Work task: Please copy each line in the records below that contains the string "computer".
** Opening Listed records block **
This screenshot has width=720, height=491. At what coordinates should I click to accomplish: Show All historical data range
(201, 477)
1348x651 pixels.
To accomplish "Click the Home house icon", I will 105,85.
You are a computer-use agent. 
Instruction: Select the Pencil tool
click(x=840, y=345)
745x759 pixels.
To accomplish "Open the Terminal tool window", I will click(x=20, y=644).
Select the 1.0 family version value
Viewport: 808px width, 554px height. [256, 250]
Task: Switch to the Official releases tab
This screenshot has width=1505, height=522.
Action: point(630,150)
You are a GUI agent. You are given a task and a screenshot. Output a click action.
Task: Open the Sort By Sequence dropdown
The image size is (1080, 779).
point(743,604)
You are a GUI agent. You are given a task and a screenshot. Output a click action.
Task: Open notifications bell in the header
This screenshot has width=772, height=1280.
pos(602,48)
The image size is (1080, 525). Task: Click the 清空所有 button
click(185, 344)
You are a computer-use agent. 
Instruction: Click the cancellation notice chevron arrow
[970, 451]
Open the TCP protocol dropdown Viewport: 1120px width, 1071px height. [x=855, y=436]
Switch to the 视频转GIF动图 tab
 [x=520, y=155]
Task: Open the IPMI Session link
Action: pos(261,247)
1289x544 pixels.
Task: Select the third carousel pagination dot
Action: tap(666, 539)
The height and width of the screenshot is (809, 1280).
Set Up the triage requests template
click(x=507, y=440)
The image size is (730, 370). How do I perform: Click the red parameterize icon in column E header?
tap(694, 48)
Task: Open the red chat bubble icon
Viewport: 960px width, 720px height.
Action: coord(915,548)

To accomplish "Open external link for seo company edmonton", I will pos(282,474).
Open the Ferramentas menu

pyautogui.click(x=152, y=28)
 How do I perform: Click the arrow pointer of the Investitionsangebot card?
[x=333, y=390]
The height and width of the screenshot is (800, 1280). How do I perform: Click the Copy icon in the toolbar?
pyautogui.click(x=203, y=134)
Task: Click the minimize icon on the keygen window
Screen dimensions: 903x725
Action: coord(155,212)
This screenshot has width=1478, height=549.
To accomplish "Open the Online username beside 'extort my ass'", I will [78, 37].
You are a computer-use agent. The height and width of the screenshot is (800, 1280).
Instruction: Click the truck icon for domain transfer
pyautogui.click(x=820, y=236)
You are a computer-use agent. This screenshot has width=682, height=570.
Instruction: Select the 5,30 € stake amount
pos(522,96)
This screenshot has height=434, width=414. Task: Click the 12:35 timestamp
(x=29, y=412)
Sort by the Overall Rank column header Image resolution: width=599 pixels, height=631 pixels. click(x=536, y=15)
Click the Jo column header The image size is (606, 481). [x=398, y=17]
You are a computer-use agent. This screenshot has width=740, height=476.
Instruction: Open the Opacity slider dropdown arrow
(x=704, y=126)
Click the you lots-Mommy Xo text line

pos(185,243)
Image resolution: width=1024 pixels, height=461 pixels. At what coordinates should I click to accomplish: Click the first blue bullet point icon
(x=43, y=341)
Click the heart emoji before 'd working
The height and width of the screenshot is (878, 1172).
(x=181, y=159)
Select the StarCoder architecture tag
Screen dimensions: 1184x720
** Closing Listed records block **
Response area:
You are a computer-use agent. 
You are a computer-use agent. 
You are a computer-use agent. The height and width of the screenshot is (800, 1280).
You are a computer-use agent. This screenshot has width=682, height=570.
You are a computer-use agent. This screenshot has width=740, height=476.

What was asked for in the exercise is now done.